In this study, fibrillation of soybean protein isolate (SPI) and β-conglycinin (7S)/glycinin (11S) in acid-heating with CaCl₂ concentration (0–200 mM) was explored. Fibril formation kinetics results showed the fastest fibril formation rate and the most fibrils with 80 mM CaCl₂ addition. Fourier-transform infrared (FTIR) spectroscopy, size distribution and Transmission electron microscopy (TEM) results demonstrated SPI fibril structure became more complete and occurred entanglement with CaCl₂ concentration increasing from 0 to 80 mM. When CaCl₂ addition was above 80 mM, ζ-potential, surface hydrophobicity (H₀) and free sulphydryl groups determination proved hydrophobic interaction among fibril built-units was hindered by charges shielded effect, and basic units of 11S were more exposed, aggregate morphology were changed to thicker fibrils or amorphous aggregates. The whole system with CaCl₂ has preferable antioxidant property and no cytotoxicity. The study provided a basis for optimizing SPI fibrillation in food industry.

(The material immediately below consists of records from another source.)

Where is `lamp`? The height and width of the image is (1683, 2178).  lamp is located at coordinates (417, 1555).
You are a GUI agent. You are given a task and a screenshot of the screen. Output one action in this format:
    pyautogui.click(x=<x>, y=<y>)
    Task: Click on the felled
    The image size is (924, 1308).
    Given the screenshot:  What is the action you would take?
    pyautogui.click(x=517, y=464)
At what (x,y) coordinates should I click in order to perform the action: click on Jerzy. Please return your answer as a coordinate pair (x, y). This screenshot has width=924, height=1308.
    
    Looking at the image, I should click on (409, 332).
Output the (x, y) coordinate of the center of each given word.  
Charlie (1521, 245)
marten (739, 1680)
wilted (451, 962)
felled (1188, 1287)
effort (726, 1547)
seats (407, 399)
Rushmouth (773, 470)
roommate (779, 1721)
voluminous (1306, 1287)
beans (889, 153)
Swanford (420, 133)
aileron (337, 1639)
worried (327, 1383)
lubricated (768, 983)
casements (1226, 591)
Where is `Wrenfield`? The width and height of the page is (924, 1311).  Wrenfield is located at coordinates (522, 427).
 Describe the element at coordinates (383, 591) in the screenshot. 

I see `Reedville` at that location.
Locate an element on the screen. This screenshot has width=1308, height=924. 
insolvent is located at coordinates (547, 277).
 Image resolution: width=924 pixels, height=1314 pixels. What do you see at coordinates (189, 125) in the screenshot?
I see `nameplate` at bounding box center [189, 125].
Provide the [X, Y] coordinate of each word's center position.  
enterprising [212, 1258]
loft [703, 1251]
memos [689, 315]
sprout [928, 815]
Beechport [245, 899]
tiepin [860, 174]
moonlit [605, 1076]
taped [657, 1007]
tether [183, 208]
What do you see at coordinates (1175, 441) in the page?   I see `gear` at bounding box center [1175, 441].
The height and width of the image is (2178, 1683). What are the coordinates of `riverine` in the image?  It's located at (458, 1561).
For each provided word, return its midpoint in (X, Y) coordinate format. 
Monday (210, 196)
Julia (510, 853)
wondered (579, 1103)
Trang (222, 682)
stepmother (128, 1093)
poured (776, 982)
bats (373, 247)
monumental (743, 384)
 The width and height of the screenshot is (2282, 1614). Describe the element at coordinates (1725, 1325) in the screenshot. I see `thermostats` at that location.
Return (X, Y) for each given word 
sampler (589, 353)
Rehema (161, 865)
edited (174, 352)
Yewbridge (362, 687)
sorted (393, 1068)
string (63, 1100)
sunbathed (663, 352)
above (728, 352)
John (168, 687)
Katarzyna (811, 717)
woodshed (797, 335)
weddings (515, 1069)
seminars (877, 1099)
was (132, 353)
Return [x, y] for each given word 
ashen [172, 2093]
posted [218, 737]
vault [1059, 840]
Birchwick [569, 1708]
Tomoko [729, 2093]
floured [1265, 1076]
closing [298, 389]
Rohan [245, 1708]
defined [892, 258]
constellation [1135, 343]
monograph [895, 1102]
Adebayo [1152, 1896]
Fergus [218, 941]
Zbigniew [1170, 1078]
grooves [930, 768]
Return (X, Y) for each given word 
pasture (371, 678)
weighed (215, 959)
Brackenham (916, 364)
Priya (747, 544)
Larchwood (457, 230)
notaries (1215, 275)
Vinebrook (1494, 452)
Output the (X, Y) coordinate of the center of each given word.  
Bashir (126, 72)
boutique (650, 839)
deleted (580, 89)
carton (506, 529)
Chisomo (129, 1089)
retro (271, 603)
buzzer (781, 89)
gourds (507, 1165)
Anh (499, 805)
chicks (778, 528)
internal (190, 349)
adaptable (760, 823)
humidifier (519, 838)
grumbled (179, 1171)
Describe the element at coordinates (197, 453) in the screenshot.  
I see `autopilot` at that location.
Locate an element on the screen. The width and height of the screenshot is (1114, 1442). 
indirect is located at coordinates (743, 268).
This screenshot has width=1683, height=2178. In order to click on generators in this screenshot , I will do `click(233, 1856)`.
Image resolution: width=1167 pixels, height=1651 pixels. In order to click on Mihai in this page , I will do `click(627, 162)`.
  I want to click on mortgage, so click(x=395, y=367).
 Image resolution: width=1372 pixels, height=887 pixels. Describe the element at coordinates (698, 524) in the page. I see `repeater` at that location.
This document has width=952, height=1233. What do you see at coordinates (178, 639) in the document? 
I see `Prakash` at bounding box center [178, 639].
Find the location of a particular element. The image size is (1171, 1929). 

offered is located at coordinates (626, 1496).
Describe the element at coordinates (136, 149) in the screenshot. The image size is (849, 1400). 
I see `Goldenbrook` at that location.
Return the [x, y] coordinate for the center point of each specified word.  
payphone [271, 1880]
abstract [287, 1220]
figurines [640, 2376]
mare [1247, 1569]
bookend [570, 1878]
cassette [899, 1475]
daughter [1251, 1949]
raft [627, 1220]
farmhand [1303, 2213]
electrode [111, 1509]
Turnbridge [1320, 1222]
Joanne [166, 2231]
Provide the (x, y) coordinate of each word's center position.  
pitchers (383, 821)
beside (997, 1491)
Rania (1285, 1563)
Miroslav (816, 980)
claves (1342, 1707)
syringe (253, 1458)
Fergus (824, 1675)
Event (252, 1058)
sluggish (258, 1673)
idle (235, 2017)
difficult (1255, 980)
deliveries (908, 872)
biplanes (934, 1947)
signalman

在这项研究中，探索了大豆分离蛋白 (SPI) 和 β-伴大豆球蛋白 (7S)/大豆球蛋白 (11S) 在 CaCl _{2浓度 (0–200 mM) 的酸加热条件下的原纤维化。原纤维形成动力学结果显示，添加 80 mM CaCl 2}时原纤维形成速度最快，原纤维数量最多。傅里叶变换红外 (FTIR) 光谱、尺寸分布和透射电子显微镜 (TEM) 结果表明，SPI 原纤维结构变得更加完整，并且随着 CaCl ₂浓度从 0 增加到 80 mM 发生纠缠。CaCl ₂添加量高于80 mM时，ζ电位、表面疏水性( H ₀) 和游离巯基测定证明原纤维结构单元之间的疏水相互作用受到电荷屏蔽效应的阻碍，11S 的基本单元暴露更多，聚集体形态变为更粗的原纤维或无定形聚集体。_{CaCl 2}整个体系具有较好的抗氧化性能，无细胞毒性。该研究为优化食品工业中的SPI原纤化提供了依据。